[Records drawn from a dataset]
-*-
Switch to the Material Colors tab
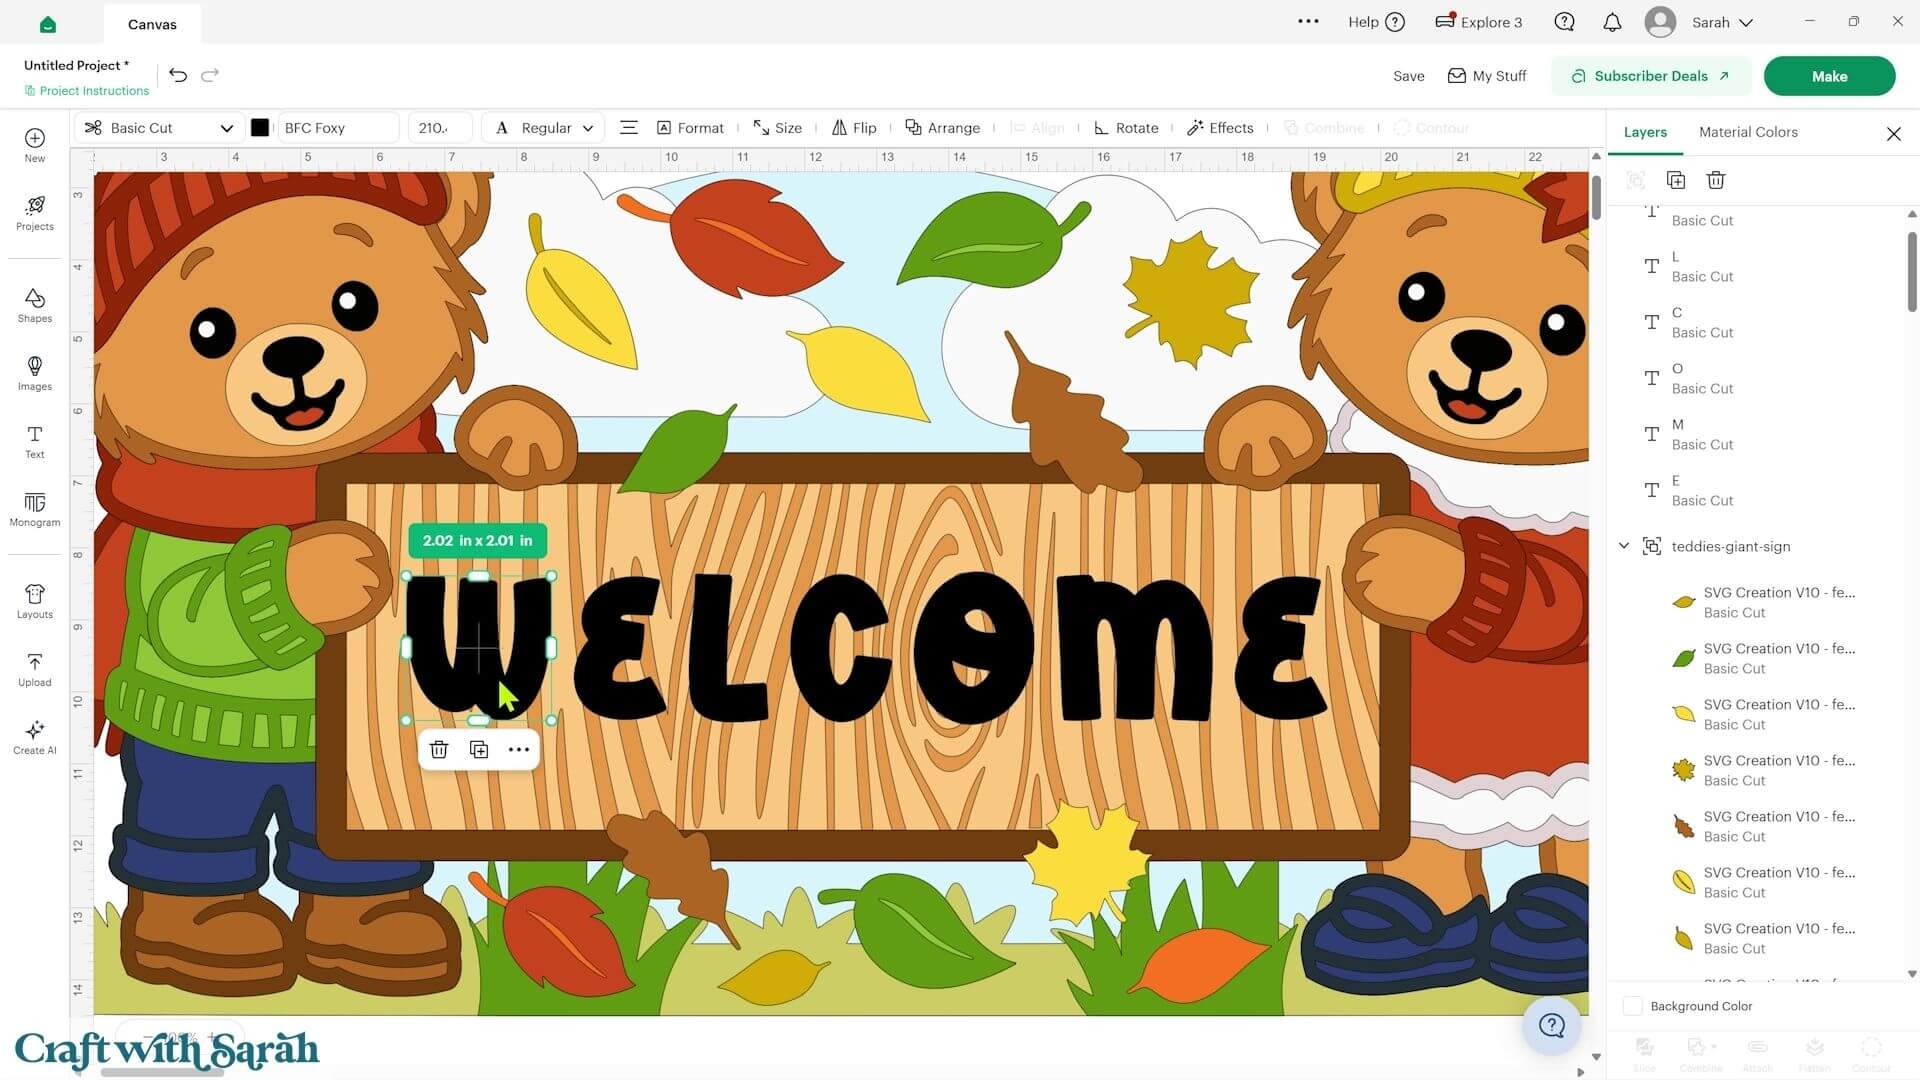1920x1080 pixels. tap(1748, 132)
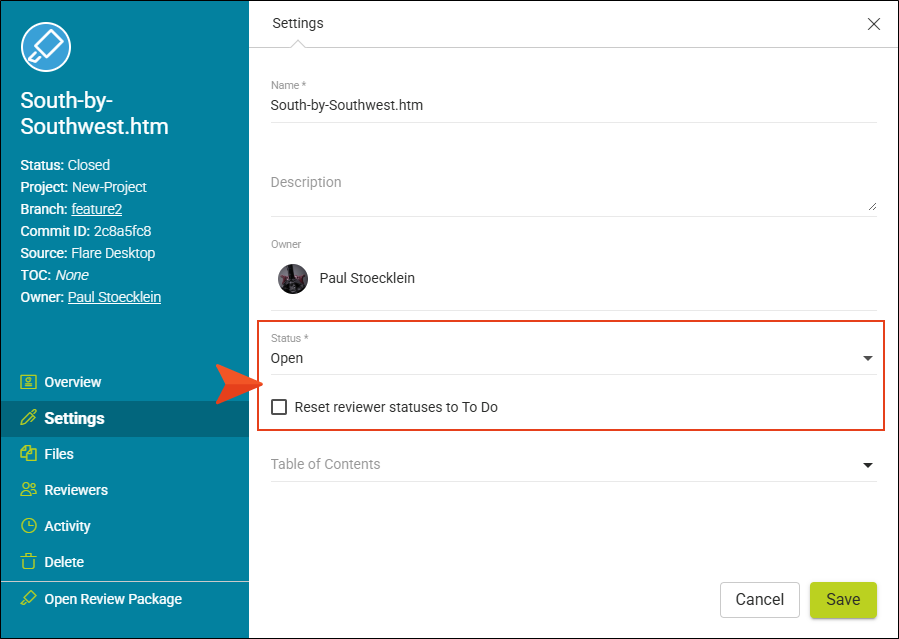Enable Reset reviewer statuses to To Do
Image resolution: width=899 pixels, height=639 pixels.
[x=279, y=407]
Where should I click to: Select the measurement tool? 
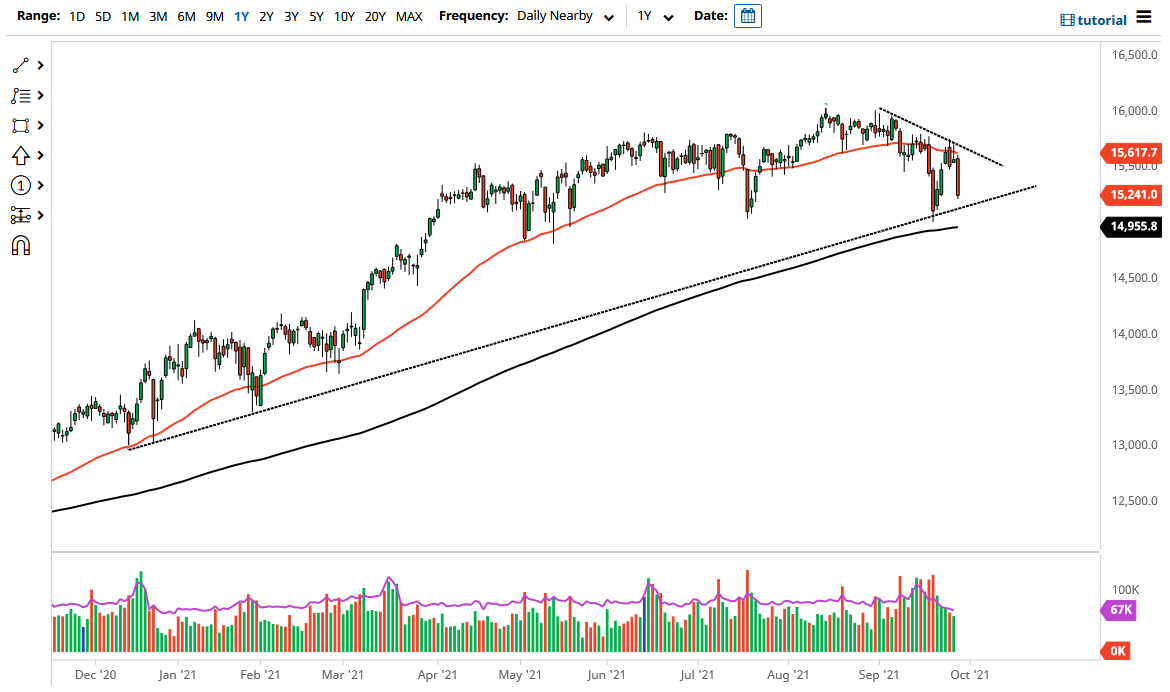[20, 215]
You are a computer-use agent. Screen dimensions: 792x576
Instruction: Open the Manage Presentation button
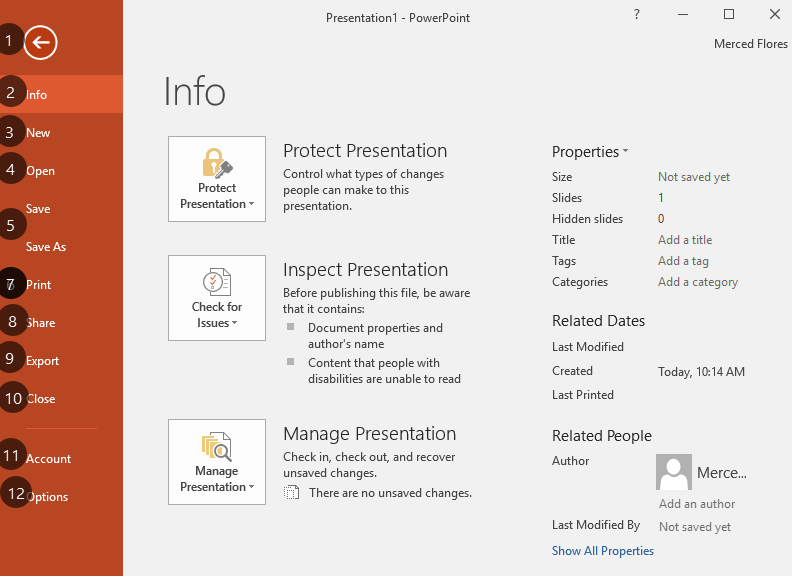[x=217, y=462]
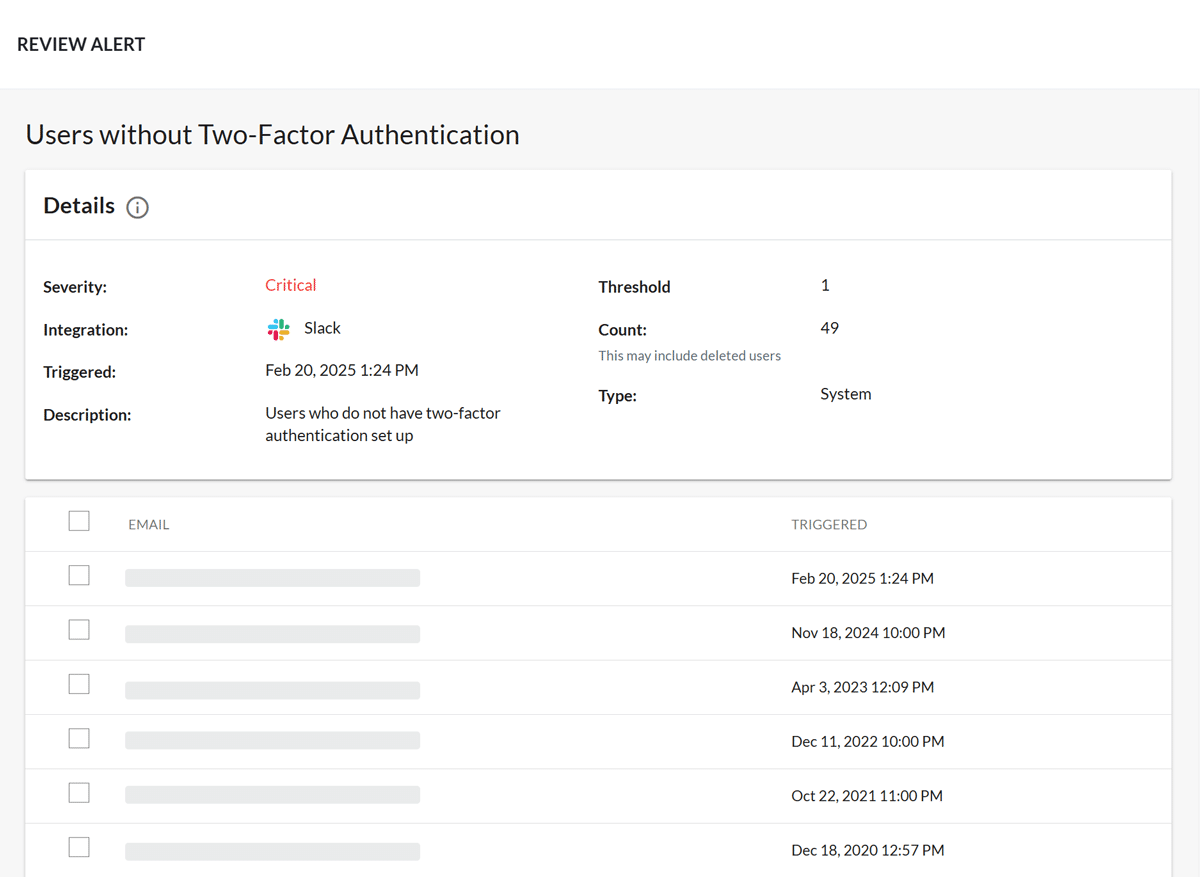The image size is (1200, 877).
Task: Sort by the TRIGGERED column header
Action: (829, 525)
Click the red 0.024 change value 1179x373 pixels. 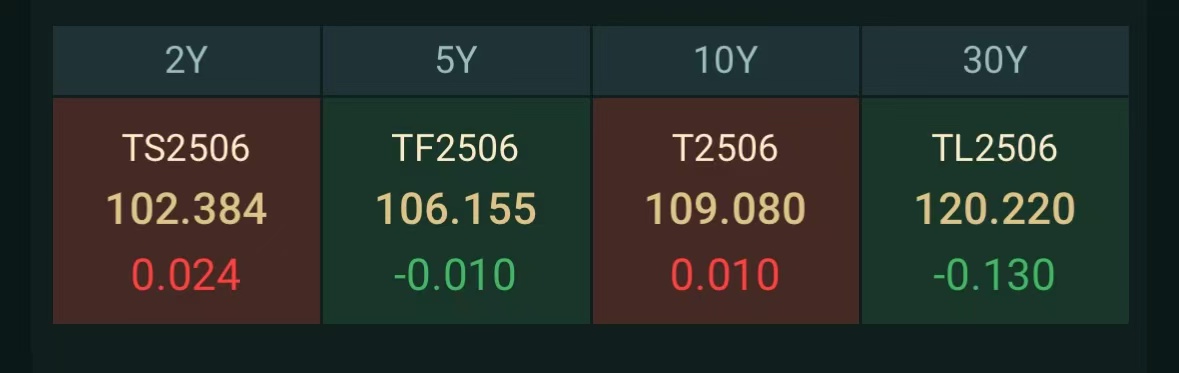tap(186, 274)
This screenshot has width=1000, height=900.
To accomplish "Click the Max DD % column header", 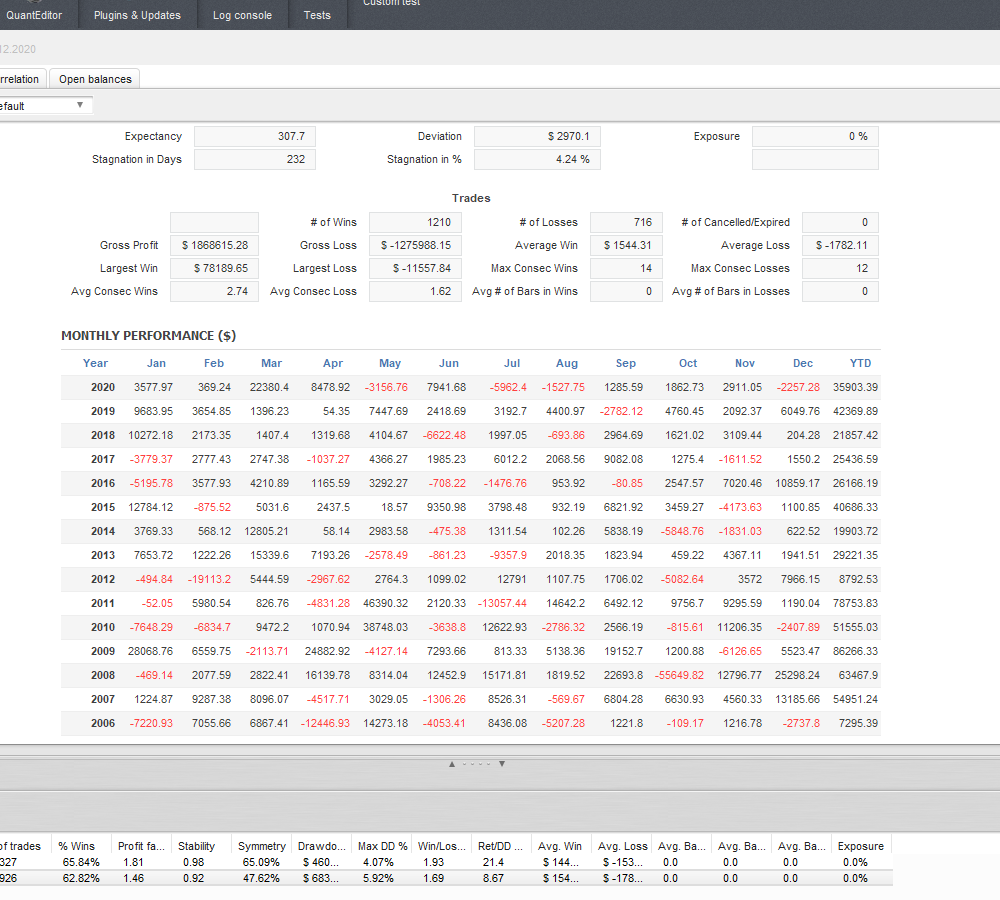I will pos(383,846).
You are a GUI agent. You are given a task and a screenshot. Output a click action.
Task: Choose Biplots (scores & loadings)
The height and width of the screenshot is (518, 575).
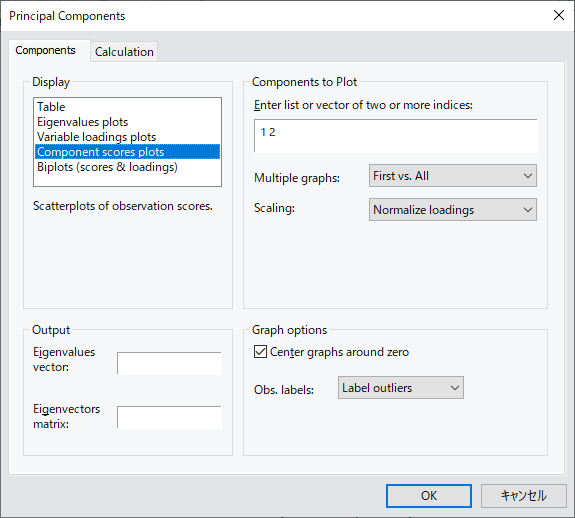[107, 167]
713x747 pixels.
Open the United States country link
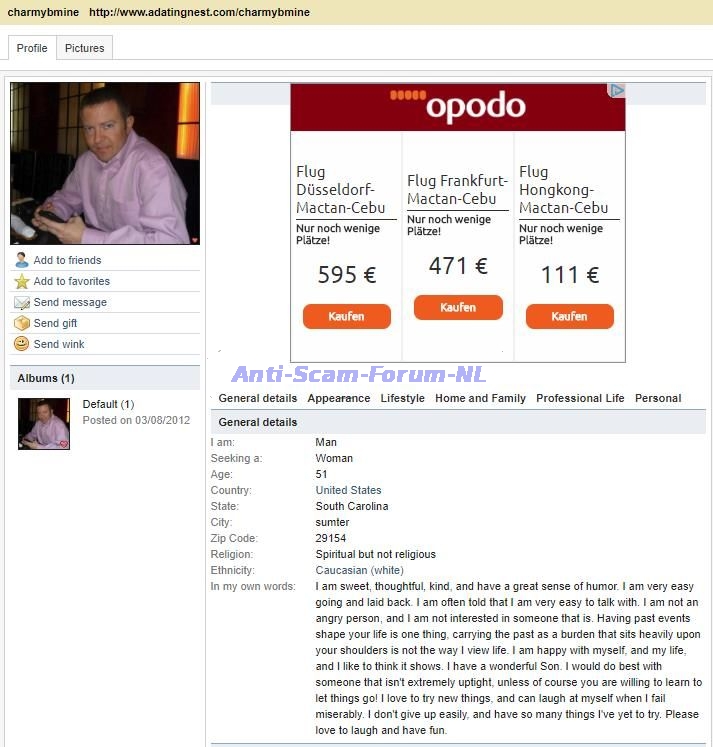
-*-
Your goal:
Copy exactly and only this span: the line with "The height and" through the final line of the entries, both ends included, with the pictures left out.

Finished task:
The height and width of the screenshot is (518, 575).
[107, 167]
713x747 pixels.
Open the United States country link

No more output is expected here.